Initially I debrided all of the separated diseased hoof wall. I then rebuilt the hoof with hoof repair material as well as building up the bottom of the hoof to get the sole off of the ground. Despite the fact that I applied acetone to the hoof for at least ten minutes, and the first layer of repair material was impregnated with potassium penicillin, rebuilding the hoof immediately after debridement proved to be a major mistake on my part. After the hoof was repaired I applied a heart bar shoe with three degree wedge pad. Within two weeks the horse was once again non-weight bear lame, the delay in the horse becoming lame was probably due to the antibiotic impregnated repair material slowing bacterial growth. After removing the shoe the soreness was localized to the outside heel. I removed the repair material on the outside of the hoof and debrided until I established adequate drainage for the abcess. Unfortunately the abscess involved a significant portion of sensitive laminae on the outside heel. The horse was stall rested for thirty days and the affected area of the hoof was bandaged until it keratinzed and started growing down.
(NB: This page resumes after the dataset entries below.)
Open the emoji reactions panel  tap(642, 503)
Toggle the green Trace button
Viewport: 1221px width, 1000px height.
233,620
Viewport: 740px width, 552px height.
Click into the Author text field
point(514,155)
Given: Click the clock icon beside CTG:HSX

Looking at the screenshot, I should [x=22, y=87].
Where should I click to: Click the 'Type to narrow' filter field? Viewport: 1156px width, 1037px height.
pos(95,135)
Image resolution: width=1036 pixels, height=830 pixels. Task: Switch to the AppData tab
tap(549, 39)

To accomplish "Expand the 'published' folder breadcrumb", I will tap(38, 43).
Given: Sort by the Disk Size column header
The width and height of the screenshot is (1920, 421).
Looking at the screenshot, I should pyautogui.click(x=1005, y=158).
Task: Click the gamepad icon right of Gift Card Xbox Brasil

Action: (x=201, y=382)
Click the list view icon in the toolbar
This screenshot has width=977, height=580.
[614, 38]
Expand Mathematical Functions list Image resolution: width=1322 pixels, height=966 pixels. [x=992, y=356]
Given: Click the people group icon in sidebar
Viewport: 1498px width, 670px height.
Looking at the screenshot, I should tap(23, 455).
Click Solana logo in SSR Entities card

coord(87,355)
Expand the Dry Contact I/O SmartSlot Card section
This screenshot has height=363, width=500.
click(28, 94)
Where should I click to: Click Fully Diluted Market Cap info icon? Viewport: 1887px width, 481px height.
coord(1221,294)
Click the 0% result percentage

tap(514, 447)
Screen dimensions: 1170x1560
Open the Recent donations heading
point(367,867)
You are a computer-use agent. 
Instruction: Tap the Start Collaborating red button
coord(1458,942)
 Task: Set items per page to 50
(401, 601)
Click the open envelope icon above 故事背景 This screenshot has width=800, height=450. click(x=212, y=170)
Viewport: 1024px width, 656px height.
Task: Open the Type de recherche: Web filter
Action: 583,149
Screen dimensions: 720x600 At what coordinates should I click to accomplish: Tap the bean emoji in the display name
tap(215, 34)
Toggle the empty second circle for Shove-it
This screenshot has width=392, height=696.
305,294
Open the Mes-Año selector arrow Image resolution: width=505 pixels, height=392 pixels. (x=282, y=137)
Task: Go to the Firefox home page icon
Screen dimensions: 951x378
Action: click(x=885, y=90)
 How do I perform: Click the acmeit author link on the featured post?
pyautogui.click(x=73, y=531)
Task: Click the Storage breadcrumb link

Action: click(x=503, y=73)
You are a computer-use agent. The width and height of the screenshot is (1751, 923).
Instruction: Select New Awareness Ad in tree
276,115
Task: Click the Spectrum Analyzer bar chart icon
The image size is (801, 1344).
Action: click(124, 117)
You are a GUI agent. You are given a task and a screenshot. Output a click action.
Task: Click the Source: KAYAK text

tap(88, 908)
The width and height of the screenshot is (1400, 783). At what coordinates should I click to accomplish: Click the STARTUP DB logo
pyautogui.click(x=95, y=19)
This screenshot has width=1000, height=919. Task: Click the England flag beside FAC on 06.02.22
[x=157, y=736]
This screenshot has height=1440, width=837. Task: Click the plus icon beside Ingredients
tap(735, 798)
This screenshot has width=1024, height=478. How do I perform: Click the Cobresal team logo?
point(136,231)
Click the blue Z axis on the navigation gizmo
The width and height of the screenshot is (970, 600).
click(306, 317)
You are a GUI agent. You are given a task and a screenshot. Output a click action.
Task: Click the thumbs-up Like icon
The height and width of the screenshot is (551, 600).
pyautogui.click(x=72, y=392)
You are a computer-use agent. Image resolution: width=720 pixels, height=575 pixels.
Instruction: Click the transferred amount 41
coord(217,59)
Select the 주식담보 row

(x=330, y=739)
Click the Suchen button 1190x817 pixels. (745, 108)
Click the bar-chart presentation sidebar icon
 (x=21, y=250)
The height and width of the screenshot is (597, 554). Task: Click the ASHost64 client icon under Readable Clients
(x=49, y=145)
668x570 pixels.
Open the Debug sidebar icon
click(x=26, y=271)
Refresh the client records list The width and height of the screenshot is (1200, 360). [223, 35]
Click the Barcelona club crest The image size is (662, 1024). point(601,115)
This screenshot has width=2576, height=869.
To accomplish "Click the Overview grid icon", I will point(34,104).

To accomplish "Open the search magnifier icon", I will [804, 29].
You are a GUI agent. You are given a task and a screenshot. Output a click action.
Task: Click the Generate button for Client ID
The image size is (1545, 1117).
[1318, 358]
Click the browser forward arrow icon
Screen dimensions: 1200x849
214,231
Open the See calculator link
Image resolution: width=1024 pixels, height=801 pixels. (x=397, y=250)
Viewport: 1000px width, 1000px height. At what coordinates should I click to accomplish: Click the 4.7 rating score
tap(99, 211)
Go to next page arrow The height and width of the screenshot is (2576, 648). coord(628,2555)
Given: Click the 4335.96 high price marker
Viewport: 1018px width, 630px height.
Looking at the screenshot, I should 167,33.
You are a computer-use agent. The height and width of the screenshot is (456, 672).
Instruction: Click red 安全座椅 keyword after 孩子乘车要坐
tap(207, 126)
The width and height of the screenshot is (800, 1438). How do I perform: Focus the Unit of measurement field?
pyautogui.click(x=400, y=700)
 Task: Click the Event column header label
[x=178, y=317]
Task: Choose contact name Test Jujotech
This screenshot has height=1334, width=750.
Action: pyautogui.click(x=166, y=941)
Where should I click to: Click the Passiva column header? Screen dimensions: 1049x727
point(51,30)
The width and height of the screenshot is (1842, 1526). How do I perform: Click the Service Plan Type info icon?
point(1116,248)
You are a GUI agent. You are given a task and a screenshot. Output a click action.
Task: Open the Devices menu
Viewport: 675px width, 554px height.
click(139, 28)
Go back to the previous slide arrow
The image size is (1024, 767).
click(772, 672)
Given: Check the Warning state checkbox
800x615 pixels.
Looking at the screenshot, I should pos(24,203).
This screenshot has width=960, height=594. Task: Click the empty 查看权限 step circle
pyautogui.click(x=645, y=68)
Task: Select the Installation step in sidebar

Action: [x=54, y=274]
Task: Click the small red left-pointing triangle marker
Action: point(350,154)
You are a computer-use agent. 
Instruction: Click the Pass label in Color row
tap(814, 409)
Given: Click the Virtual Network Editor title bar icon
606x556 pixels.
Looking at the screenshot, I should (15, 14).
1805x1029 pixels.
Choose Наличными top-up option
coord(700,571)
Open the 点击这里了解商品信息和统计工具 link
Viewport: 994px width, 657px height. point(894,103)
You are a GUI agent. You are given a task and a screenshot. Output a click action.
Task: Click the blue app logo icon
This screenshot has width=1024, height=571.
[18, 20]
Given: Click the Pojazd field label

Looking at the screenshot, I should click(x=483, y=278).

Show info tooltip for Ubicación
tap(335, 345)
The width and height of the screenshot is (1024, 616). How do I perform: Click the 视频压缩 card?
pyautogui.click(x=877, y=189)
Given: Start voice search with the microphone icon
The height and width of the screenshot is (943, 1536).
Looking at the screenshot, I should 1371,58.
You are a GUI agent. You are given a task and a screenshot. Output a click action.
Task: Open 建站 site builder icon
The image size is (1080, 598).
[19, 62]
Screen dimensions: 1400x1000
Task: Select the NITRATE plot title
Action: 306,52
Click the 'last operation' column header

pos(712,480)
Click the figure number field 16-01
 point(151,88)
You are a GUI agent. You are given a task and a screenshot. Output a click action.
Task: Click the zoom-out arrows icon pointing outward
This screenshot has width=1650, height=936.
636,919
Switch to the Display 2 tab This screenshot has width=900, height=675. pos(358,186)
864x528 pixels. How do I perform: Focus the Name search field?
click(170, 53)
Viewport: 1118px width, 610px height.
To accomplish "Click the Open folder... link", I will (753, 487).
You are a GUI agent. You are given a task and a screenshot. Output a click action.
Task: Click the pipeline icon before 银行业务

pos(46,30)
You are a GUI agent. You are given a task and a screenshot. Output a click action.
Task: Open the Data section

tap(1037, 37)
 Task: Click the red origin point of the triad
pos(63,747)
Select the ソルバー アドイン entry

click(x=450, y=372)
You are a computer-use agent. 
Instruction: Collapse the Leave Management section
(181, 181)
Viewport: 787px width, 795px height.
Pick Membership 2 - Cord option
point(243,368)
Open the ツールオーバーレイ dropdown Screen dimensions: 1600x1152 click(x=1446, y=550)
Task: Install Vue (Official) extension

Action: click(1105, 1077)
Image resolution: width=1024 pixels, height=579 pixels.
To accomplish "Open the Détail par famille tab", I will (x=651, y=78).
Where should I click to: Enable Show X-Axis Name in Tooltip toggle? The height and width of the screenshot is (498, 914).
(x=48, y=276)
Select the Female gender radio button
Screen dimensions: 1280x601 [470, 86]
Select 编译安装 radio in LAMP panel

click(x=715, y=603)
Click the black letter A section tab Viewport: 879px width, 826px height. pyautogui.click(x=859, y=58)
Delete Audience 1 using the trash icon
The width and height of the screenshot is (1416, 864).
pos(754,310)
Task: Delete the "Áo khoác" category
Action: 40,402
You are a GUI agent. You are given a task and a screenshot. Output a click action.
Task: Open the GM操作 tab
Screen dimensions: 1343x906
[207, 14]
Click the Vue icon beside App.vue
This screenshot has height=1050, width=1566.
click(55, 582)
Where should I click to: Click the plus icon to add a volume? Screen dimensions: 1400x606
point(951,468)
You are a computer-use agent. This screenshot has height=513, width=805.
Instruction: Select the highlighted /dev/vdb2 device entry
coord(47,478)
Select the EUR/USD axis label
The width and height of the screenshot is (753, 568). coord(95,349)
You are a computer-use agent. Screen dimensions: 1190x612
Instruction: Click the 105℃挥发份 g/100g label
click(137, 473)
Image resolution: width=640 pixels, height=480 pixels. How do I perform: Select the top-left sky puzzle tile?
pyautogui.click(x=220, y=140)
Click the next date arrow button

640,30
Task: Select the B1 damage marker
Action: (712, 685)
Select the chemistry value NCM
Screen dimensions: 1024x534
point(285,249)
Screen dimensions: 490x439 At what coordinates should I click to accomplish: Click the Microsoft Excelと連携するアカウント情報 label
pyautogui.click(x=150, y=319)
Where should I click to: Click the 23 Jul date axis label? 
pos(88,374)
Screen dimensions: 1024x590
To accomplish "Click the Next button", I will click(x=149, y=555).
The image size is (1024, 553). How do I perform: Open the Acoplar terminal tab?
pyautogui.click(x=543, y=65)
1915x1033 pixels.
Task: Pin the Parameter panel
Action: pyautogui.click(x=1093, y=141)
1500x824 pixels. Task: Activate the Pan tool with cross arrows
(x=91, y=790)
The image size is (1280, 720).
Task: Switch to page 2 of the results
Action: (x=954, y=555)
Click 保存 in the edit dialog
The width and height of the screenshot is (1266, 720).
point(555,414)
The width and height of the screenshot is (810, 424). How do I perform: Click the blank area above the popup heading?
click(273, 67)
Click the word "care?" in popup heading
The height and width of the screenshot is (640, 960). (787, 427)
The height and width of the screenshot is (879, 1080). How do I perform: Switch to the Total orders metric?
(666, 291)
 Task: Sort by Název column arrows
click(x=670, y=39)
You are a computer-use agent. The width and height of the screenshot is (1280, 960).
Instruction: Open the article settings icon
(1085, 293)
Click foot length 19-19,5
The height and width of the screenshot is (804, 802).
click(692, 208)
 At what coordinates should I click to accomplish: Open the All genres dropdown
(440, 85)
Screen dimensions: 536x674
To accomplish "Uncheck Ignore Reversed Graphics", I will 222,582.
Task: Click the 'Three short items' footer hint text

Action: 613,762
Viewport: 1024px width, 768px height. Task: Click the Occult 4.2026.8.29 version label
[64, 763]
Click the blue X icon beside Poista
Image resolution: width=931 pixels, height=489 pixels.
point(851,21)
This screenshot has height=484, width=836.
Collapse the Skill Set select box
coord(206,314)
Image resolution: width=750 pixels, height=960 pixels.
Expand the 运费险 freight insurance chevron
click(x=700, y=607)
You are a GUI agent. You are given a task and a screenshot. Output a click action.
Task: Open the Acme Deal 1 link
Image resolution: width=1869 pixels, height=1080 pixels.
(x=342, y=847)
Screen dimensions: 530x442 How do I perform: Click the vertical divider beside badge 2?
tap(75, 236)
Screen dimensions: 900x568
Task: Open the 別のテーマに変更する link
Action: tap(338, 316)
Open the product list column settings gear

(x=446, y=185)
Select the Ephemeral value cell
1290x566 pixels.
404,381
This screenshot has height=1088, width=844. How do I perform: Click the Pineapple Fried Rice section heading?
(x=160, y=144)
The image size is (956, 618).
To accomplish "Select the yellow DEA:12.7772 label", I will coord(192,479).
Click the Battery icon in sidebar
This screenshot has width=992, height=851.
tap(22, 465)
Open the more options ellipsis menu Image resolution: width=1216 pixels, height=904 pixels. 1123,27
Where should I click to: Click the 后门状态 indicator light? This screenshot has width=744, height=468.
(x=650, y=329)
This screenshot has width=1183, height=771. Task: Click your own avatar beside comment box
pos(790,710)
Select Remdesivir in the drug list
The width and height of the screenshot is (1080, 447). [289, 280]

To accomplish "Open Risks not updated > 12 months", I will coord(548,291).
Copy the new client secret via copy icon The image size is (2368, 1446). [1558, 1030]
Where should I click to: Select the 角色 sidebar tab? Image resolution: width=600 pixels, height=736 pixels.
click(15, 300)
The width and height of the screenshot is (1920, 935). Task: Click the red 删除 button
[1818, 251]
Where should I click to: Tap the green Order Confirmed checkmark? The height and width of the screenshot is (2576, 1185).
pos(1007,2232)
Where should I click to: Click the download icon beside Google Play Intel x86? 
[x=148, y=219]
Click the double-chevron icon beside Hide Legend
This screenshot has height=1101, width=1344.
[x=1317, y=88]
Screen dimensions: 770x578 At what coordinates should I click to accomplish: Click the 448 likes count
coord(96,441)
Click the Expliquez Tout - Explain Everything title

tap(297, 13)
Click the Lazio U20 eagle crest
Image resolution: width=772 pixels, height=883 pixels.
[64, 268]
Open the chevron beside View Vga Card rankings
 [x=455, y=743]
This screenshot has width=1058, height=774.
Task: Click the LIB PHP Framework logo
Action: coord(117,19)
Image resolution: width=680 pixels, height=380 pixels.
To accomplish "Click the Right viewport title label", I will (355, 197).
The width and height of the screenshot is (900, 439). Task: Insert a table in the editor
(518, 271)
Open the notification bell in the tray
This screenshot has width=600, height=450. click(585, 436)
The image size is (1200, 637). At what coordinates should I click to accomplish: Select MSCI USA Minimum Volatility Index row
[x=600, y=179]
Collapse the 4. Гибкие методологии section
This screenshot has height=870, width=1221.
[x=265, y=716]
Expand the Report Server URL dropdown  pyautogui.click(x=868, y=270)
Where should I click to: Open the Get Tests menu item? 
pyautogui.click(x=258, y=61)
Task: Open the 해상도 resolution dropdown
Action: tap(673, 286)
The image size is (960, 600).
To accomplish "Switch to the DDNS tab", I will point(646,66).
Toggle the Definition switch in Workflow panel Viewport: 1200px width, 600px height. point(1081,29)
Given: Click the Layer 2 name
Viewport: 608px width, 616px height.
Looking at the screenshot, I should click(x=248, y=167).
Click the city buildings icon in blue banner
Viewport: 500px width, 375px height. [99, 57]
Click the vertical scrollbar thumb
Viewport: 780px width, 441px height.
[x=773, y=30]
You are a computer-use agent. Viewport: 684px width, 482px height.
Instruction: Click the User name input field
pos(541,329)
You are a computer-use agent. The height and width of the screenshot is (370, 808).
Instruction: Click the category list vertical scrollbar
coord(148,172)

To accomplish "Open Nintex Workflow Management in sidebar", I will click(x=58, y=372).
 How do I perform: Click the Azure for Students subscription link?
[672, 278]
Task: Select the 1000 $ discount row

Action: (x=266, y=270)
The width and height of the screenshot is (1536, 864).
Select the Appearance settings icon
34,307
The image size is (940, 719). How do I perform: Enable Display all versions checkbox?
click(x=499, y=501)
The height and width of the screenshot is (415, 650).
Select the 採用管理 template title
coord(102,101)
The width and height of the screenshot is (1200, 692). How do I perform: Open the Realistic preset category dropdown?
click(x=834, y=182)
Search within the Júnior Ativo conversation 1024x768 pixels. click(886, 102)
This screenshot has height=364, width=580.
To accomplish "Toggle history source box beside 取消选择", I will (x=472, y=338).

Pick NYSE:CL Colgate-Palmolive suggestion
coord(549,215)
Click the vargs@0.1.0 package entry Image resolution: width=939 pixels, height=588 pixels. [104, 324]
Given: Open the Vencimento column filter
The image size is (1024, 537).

After thirty days I removed the rest of the repair material and had to make a decision as to what kind of shoe to apply. There was not enough hoof wall to nail a shoe without having to use hoof repair material.

Since we had had such bad luck with the application of repair material, I elected to glue a shoe on. I used an IBEX wedge glue-on to the left front. This shoe seems to stay on much better than the other brand of glue-on that uses tabs and cyanoacrylate. I believe that since the tabs are all attached to each other at the base of the shoe, this results in a significantly more stable shoe.

OUTCOME:

Currently the hoof is growing out very well, but the hoof still needs a glue on for another six weeks or so; as there is significant hoof wall missing. The horse is sound again and being ridden daily. This case points out the real importance of completely debriding all affected hoof material as well as allowing adequate time to disinfect the hoof. Even though the hoof was meticulously prepared there was still a flora of bacteria that resulted in a failure of the repair. Had I waited five to seven days after debriding the foot and treated with a disinfectant there would probably not have been any problems with the hoof repair.